## [Task goal]
Can you continue the interview transcript about the Federal Reserve's balance sheet, starting right after its last sentence?

## [Passage]
○ ○ ○ ○ ○ ○ ○

I remember the Swiss National Bank expanding its balance sheet to control the price of its currency, and it got bigger and bigger and people kept saying, well, it’s not really a problem, the central bank’s balance sheet can be arbitrarily large. And then finally the Swiss National Bank said, well, maybe it’s getting too big, so we have to stop growing it.
WESSEL: So, the Fed’s current approach is to have enough reserves in the system – they call it ample reserves – so that the money market works well, and that market interest rates are roughly where the Fed wants to be.
This is the ample reserves system, and that is, as you describe in your paper, in part, determined by what the demand for reserves is: how much the banks want to hold in this very liquid asset. But as I said, Kevin Warsh would like to reduce the size of the balance sheet.
So, let’s say that you flee Stanford for Washington and you join the Federal Reserve Board; we should be so lucky. And they say to you, well, Darrell, you’re an expert on this stuff. What are the things we need to do if we wanna reduce the demand for reserves, which will allow us to reduce the size of the Fed’s balance sheet. So why don’t you talk about what a couple of your ideas are?
[9:30]
DUFFIE: Great. I really like the way you couched that question because the premise didn’t have me taking a stand on whether the Fed should have a small balance sheet or not, and I really don’t have a stand. Those costs and benefits are hard to balance, and I don’t want to get into, you know, what’s the right thing to do.

○ ○ ○ ○ ○ ○ ○

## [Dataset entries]
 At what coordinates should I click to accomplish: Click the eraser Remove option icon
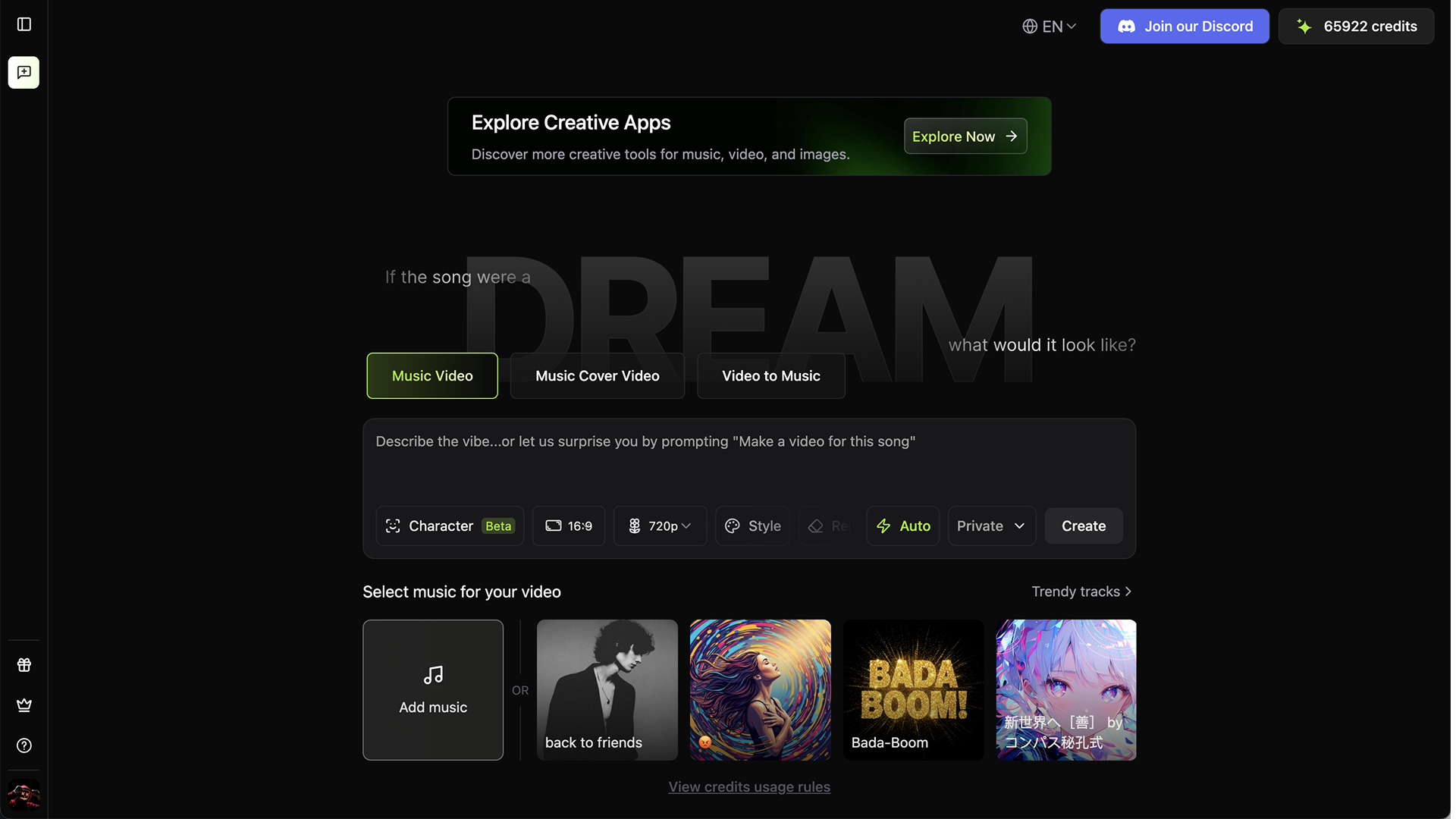click(x=815, y=526)
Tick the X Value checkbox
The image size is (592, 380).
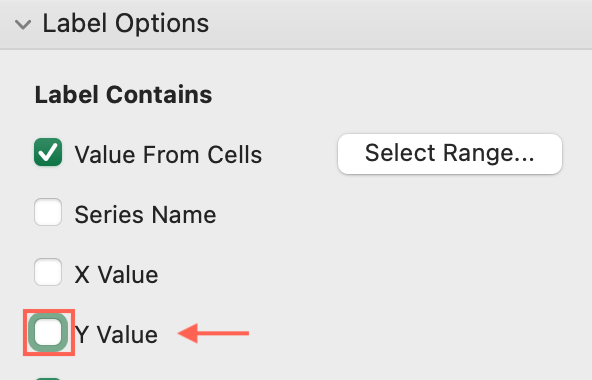click(48, 272)
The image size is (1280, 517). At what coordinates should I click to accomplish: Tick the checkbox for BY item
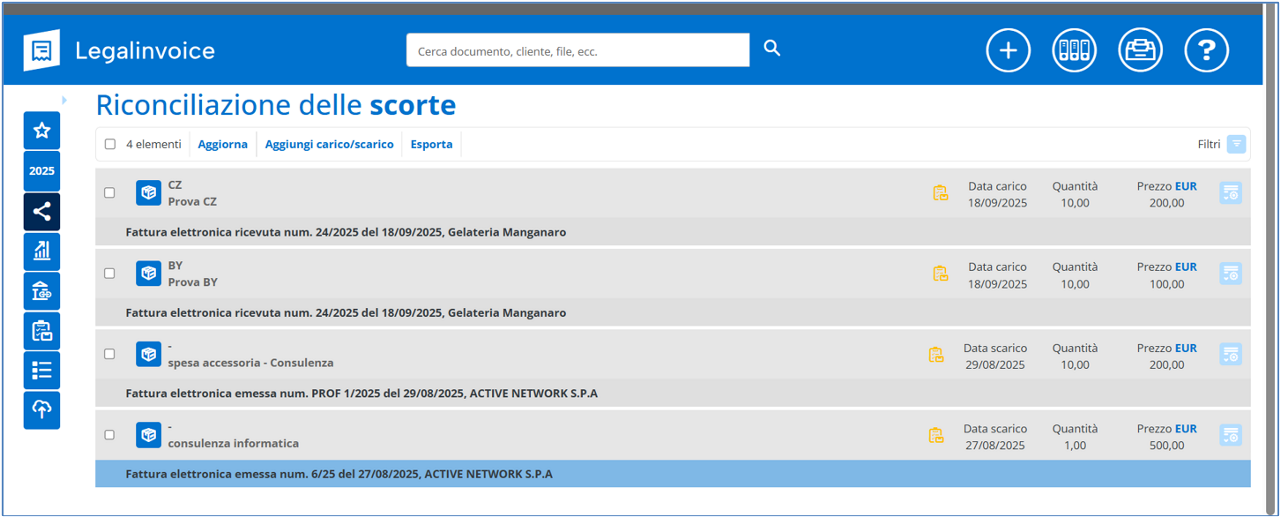pos(110,273)
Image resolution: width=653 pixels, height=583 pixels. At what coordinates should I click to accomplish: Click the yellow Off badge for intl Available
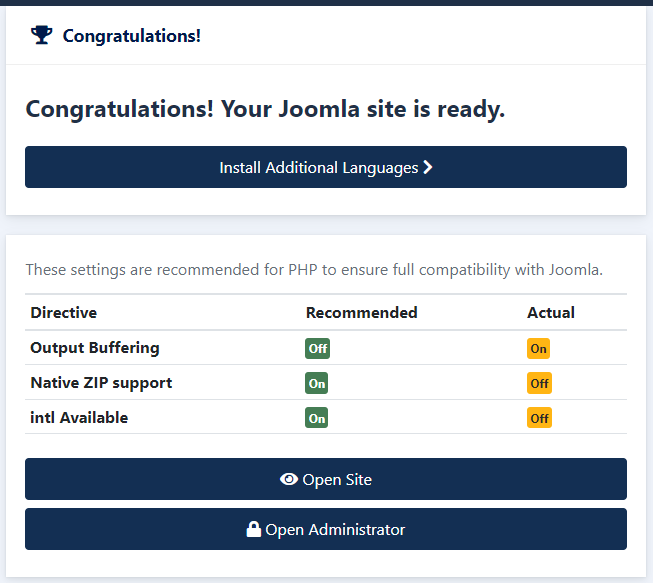click(539, 418)
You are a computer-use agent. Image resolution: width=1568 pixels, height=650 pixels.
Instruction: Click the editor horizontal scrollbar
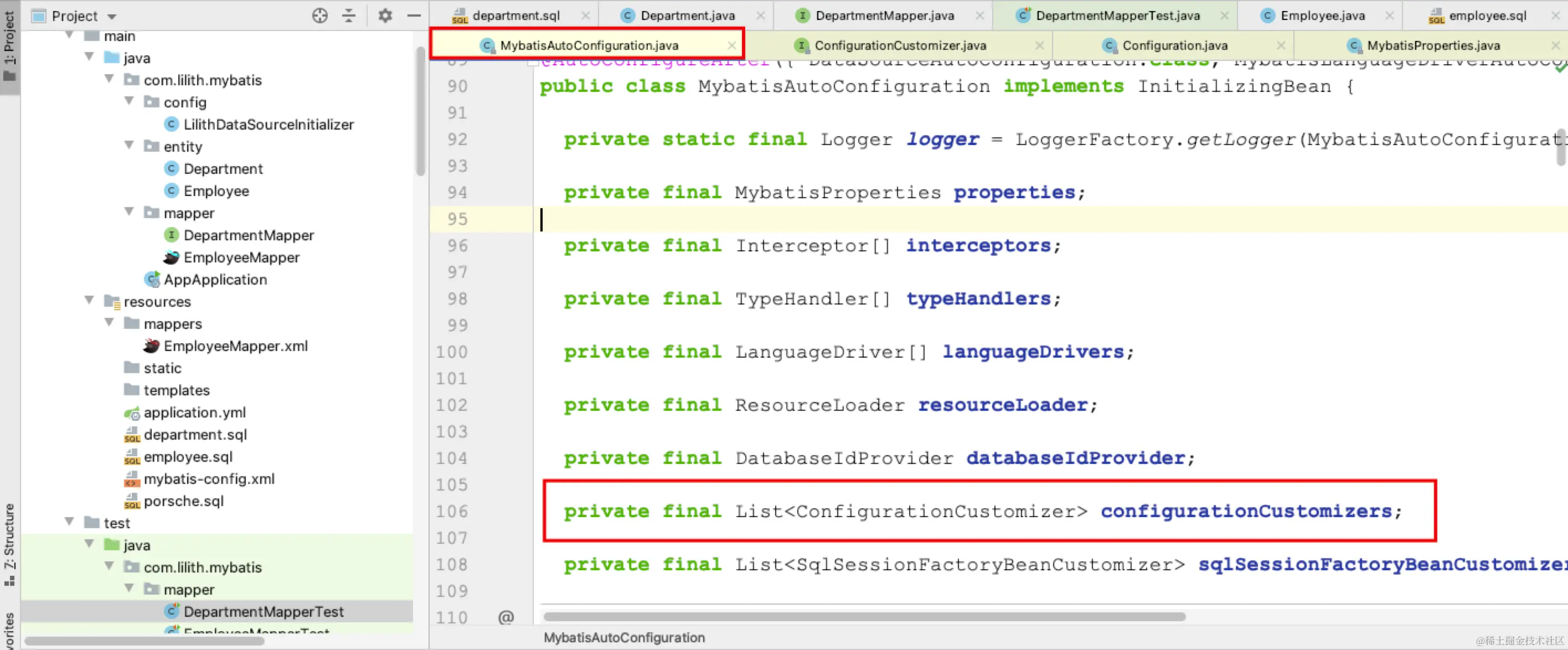(x=864, y=617)
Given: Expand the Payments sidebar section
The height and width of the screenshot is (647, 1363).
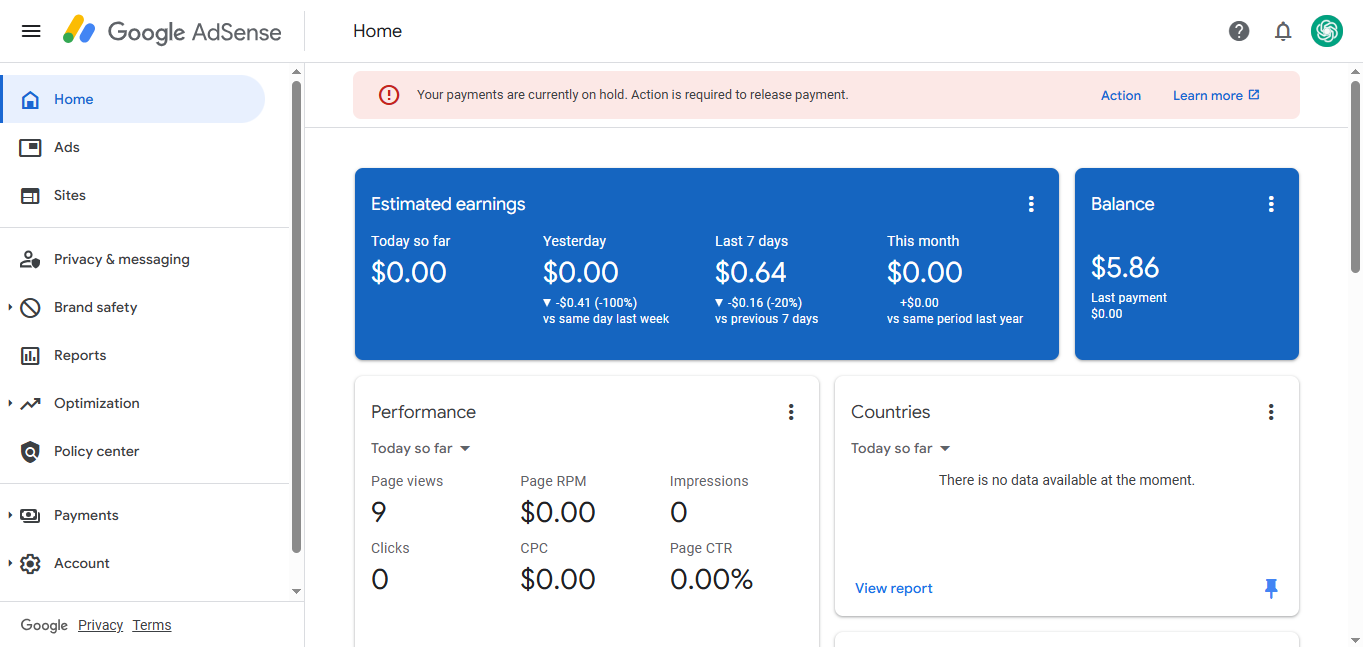Looking at the screenshot, I should [10, 515].

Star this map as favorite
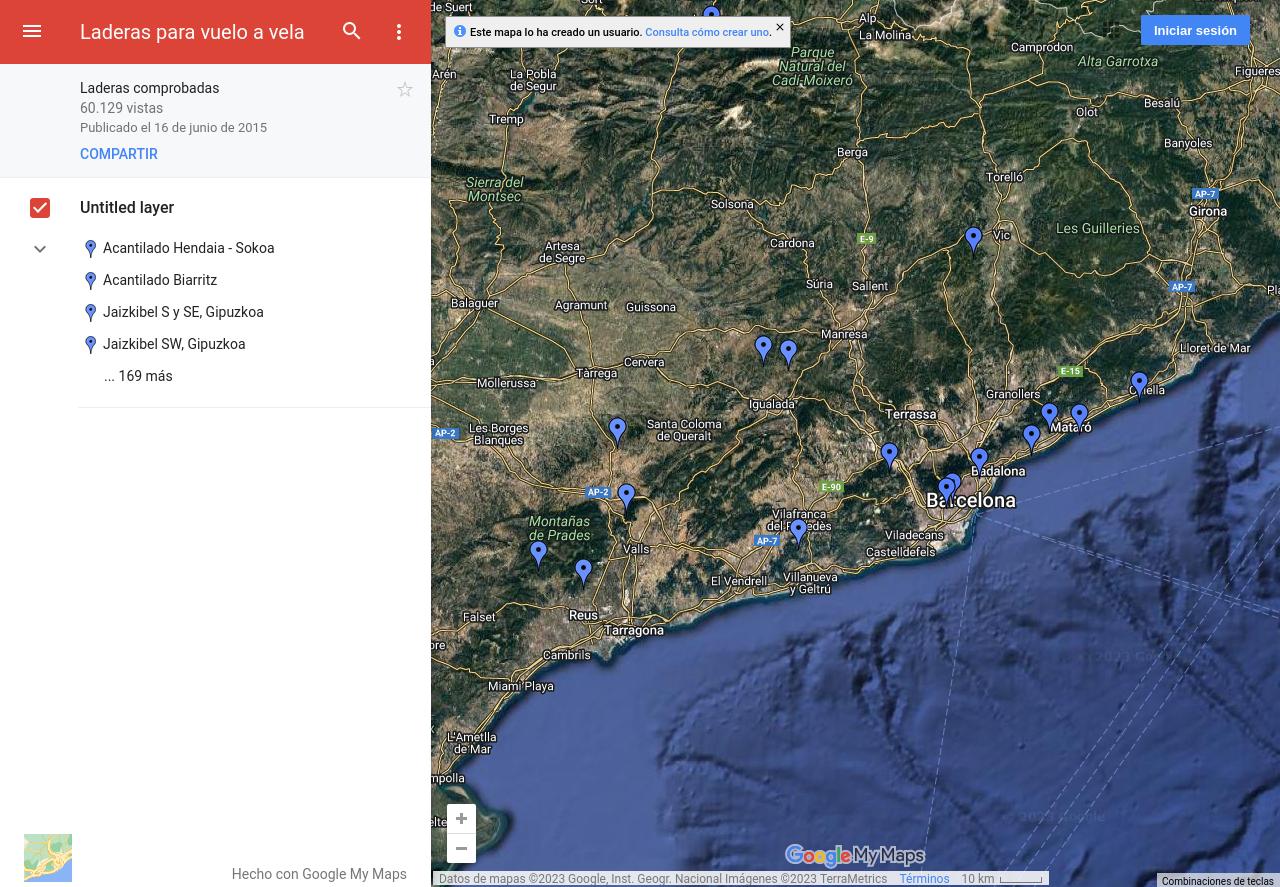pos(405,90)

○ ○ ○ ○ ○ ○ ○

## [Result of this exercise]
But if the Fed does decide to reduce its balance sheet, there are better and worse ways to do it. Of course, it could immediately try to sell assets, and that would really disrupt financial markets, and it would also lead banks without enough reserve balances to conduct their business because they do depend on them so heavily.
So how could you make banks less dependent on such a large quantity of reserve balances? Well, after all, you know, before the financial crisis, like in 2007, the whole financial system was running on about $10 billion or less of reserve balances, and now we have, as I mentioned, $3 trillion, a factor of 300 times more. So, if we could do it, then why can’t we do it now?
Well, there’s a number of issues here. One is liquidity regulations, which are much easier for the banks to meet just by holding reserve balances. So, there’s a certain demand associated with reserve balances that’s hard to get rid of with the current regime of liquidity regulations. The largest banks, the G-SIBs, the globally systemically important banks, they are supposed to be able to demonstrate on a daily basis that they don’t need to go to the Fed for more balances. They have enough on their own.
So, with those liquidity regulations being what they are, banks don’t want to go to the Fed for balances. They wanna store lots of balances themselves, have them just in case they need them. And some have suggested that those liquidity regulations should be relaxed. I’m not sure how much you can do with that, but there are one or two things that the Fed could consider.
Should I mention those?
WESSEL: Yeah. Lemme just make clear that with, the reason we have these liquidity rules is it’s a reaction to the global financial crisis when the banks we discovered didn’t have enough liquidity and that caused problems for the whole financial system. So, the government made a lot of rules that said you have to have more liquidity.
So, in a pinch you can buy treasuries or meet the demands of your customers. And really part of the question that the banks are raising is, did the pendulum swing too far? And you’re saying, well, maybe it did. And if we swing it the other way, then they’ll need less reserves.
[11:56]
DUFFIE: Yeah, that’s right. And again, and this issue in my paper, I don’t take a really strong stand that we need to dial back liquidity regulations, but I mentioned if you were gonna look at this, there are a couple of areas.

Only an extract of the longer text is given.